Baptists technically don’t have “denominations”. An individual can join the Catholic Church, the United Methodist Church, or TEC. But a Baptist individual really only “belongs” to his or her congregation. The congregation chooses to affiliate with the Southern Baptist Convention, one of the other Baptist conventions, or no convention. A convention is a free association of autonomous congregations that, for the moment, happen to be in fellowship.
A “convention” may produce Sunday School materials, endorse seminaries, or sponsor missionaries. Congregations can, and do, leave or join the Southern Baptist and other conventions, or go independent if they choose.
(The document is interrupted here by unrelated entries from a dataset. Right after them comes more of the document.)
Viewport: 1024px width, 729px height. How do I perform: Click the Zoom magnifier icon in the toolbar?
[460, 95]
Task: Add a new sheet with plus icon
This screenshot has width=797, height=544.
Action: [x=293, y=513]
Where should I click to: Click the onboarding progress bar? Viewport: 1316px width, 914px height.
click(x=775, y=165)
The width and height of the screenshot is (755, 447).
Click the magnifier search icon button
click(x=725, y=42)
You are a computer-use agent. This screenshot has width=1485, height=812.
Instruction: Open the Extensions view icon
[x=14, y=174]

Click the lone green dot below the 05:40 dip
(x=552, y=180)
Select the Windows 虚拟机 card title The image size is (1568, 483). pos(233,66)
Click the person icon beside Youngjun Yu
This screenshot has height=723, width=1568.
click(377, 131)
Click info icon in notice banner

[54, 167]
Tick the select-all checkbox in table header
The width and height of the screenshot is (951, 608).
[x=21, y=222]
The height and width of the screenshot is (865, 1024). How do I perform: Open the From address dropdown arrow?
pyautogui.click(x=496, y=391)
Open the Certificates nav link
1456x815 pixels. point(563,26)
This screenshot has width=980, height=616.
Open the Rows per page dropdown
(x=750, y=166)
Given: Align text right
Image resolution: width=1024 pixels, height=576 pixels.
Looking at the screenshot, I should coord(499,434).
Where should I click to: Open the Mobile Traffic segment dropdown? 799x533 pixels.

I suspect secular society exerts indirect pressure on Baptist conventions to either adopt more liberal doctrinal positions - some have now endorsed legal abortion, and gay “marriage” - or simply deemphasize doctrine, as non denominationals do.
Either of these trends would tempt congregations to pull out of conventions that send out missionaries, since missionaries need a fixed doctrinal framework. If congregations are sliding towards liberal or lite doctrine, one way to save money is to pull out of SBC. There is no fixed boundary line here, a congregation can still advertise as Baptist even though it is essentially non denominational. The problem for Baptists is that the crucial element -
freedom from man-made tradition and hierarchy - can be stretched much farther than the founders intended.
Let’s hope the SBC holds the line and lets congregations leave, rather than chase the trends.